China is building the NEW SILK ROADS and sea arteries to connect the countries of ASIA to Europe. Trade along these routes will be in local currencies, bypassing the dollar.

The Silk Roads by-pass the US Navy’s control of the sea route choke points and make their carrier fleets largely redundant as enforcement tools..

For the Washington war machine, Syria is but a stop along the road to Iran, then up into Central Asia to cut and control the Silk Road and impose the US dollar toll charge.

The New Silk Roads spell the end of the US dollar as the dominant currency and the end of the US military and Financial hegemon.

Thus Syria is a major pivot point in World History and will be a war to the end.
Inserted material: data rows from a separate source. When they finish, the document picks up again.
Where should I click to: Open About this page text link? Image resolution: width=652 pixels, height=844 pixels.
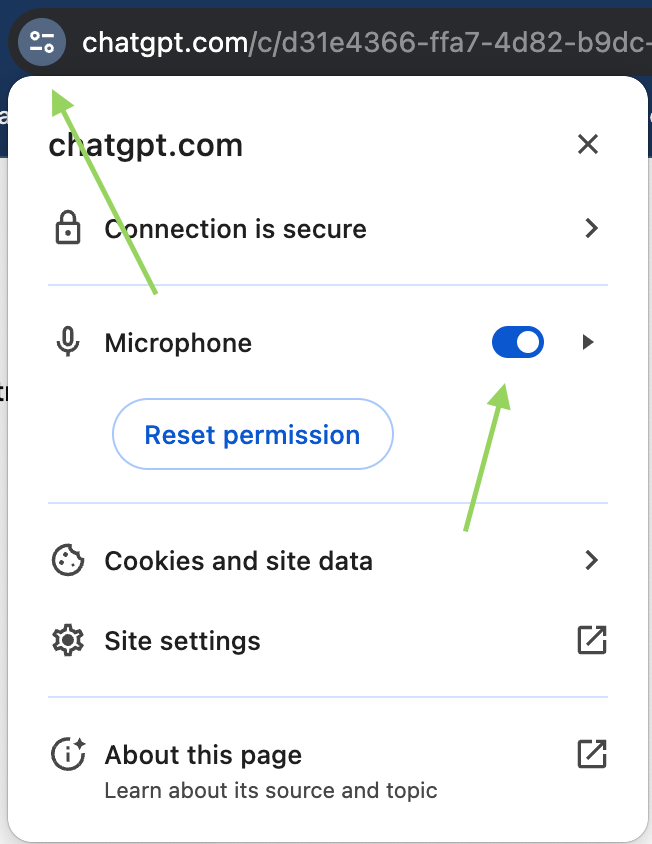tap(203, 755)
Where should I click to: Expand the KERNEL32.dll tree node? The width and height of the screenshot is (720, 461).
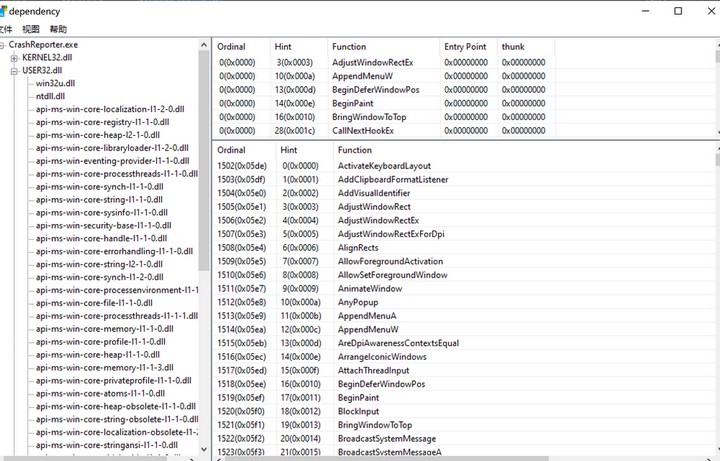point(14,58)
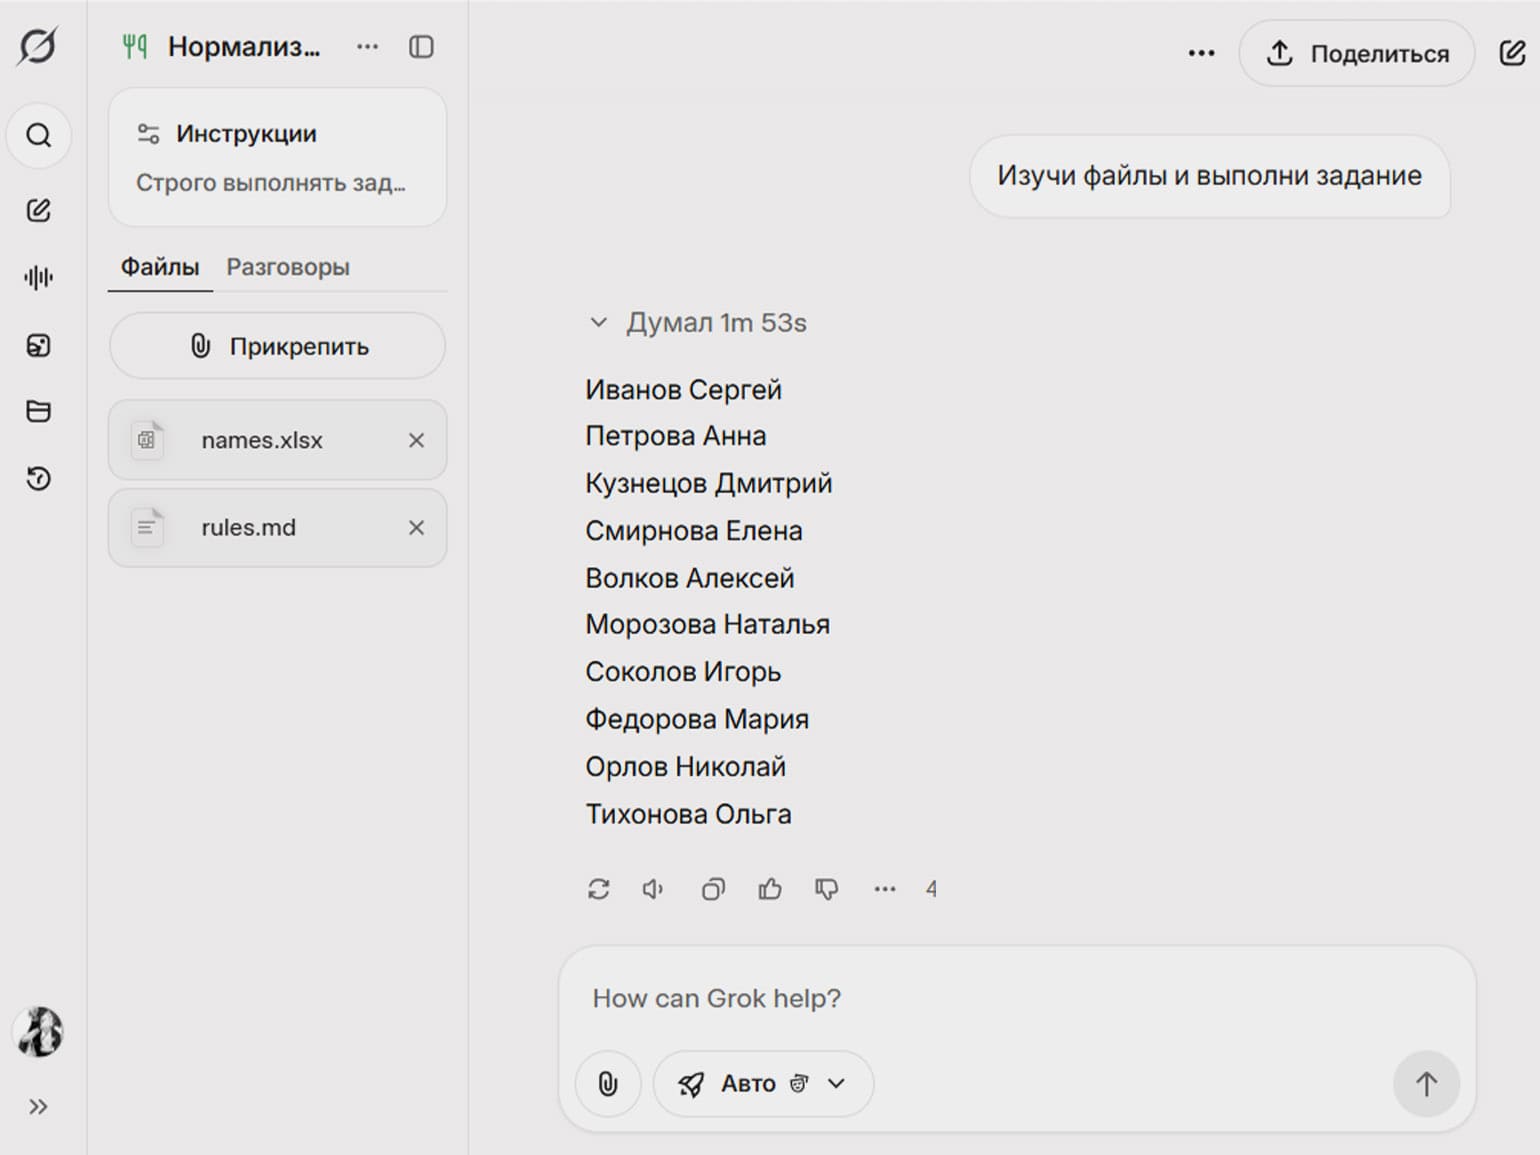Focus the "How can Grok help?" input
This screenshot has width=1540, height=1155.
[x=1000, y=998]
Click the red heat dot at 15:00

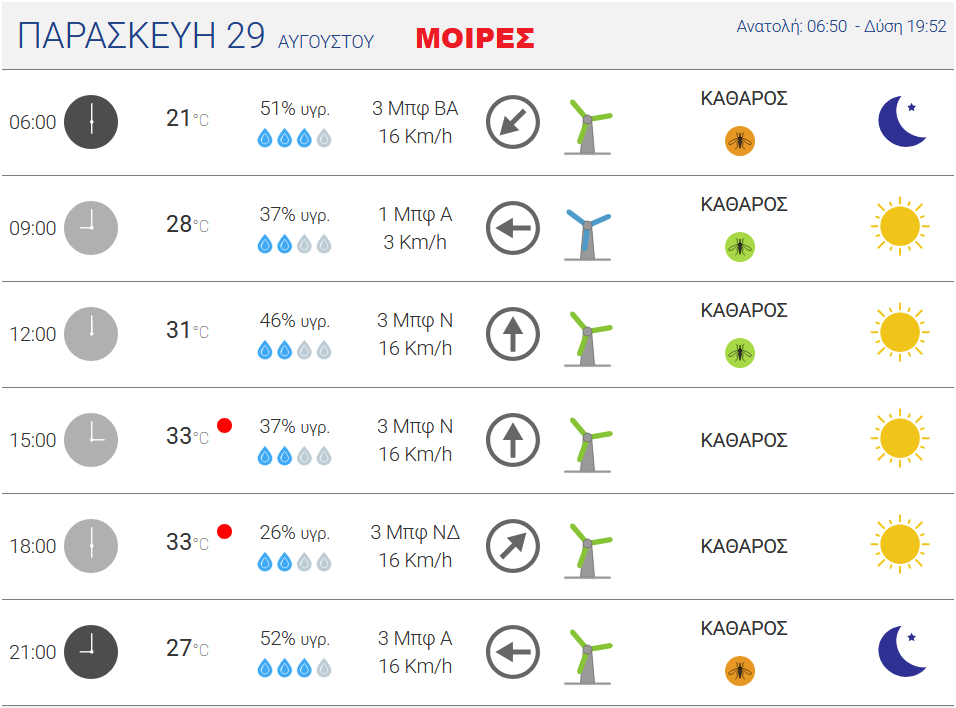pos(224,426)
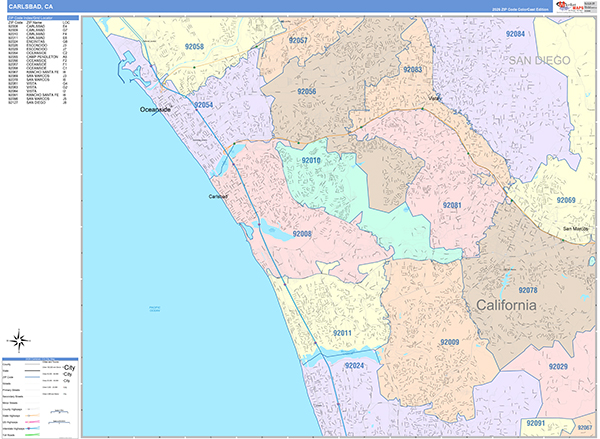Click the 92078 ZIP code label

[528, 290]
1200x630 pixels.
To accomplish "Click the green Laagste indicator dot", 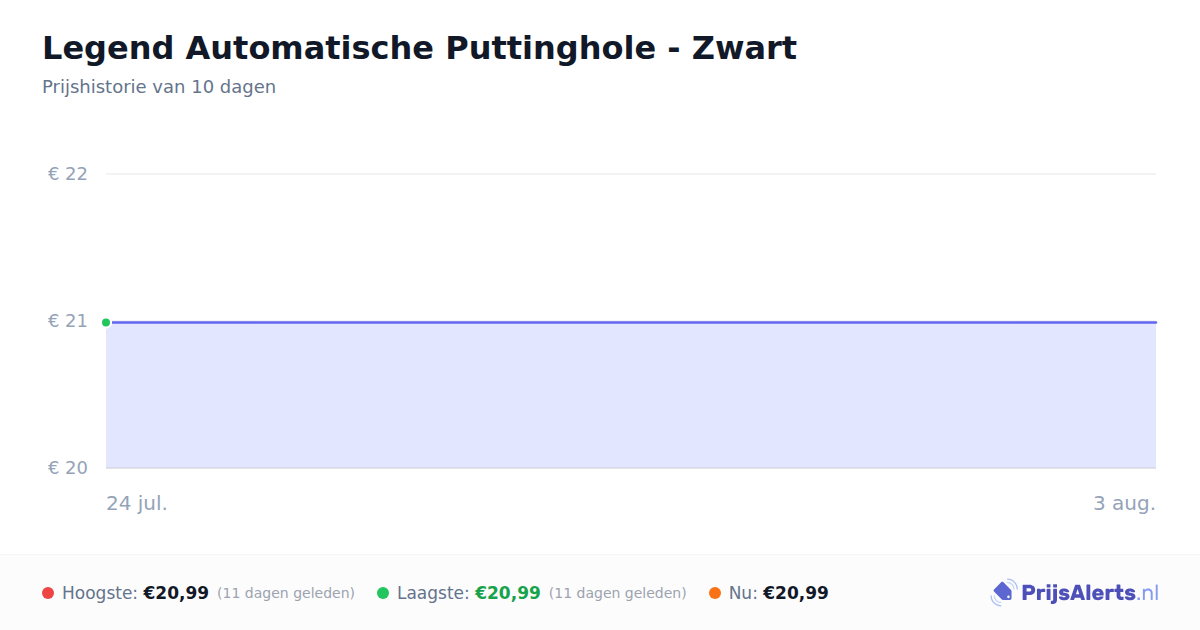I will (383, 593).
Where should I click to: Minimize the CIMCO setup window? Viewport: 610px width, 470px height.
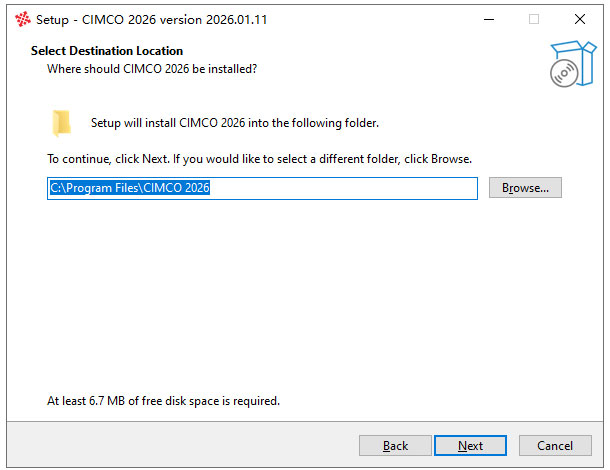coord(489,19)
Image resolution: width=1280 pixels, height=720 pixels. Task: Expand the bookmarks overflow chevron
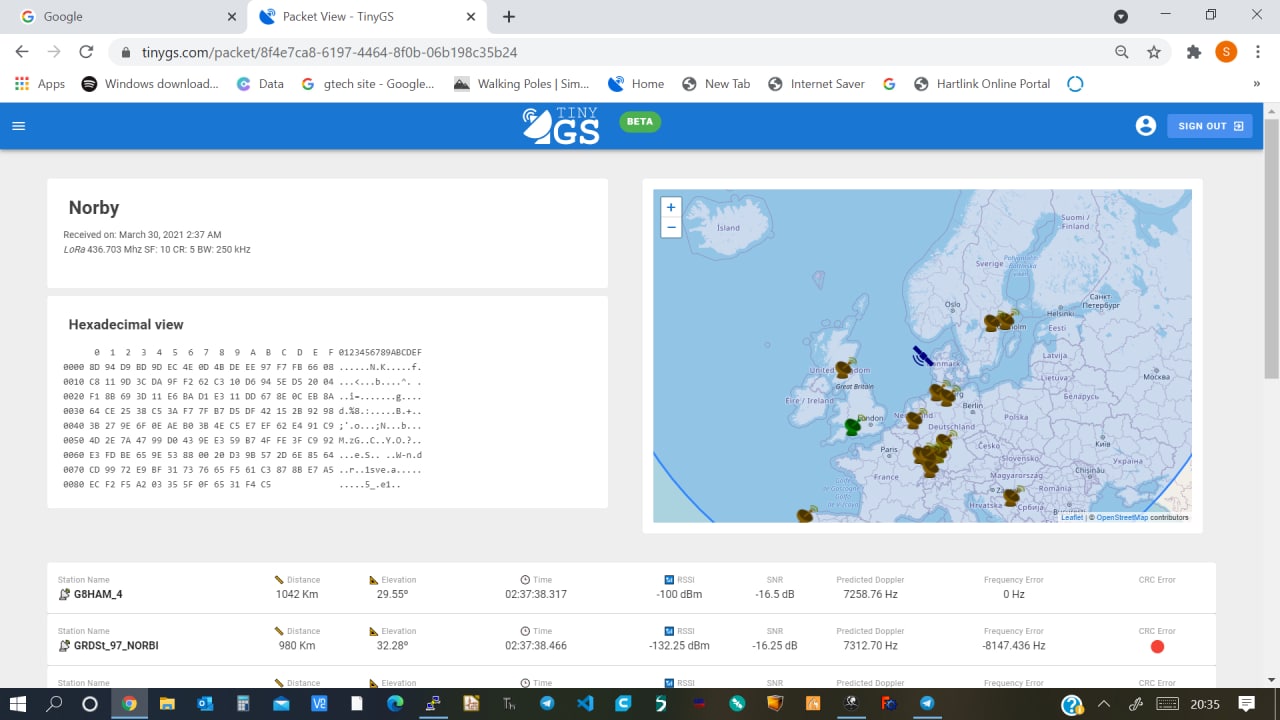tap(1256, 84)
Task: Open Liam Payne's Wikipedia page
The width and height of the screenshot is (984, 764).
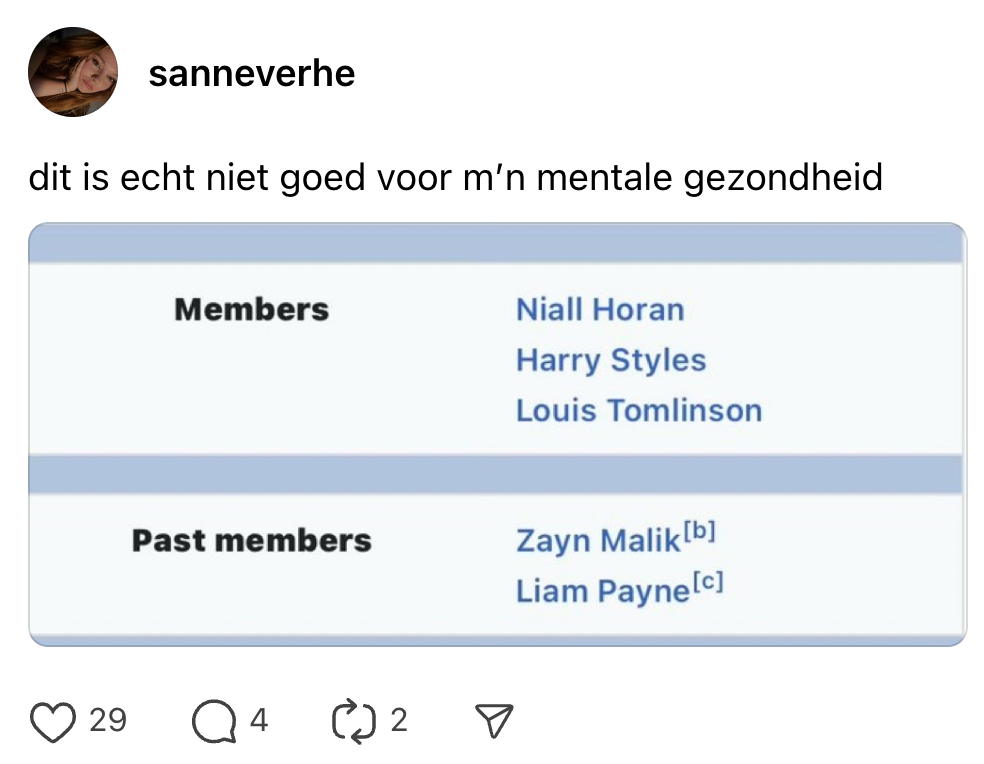Action: tap(598, 590)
Empires die slowly and usually decay from within, but this may not be the case with the neocon psychopaths reluctant to concede power.

There are other US allies with interests in subduing Syria; Saudi and Qatar to build their gas pipeline to the Meditterean and onto the European Market, this undermines Russian near monopoly of supply and will undermine their already fragile economy.

Turkey with its grab for the corridor to the oilfields of Mosul and subjugation of its rebellious Kurds.

Israel and its Oded Yinon plan to break-up Syria and grab land, also to cut the Shia Crescent connecting Iran to Hezbollah in Lebanon.

European countries who are reliant on Russian gas energy supplies and wish to have another supply source from the Gulf States.

So there are many countries ready to feed on the carcass of Syria, if it is defeated."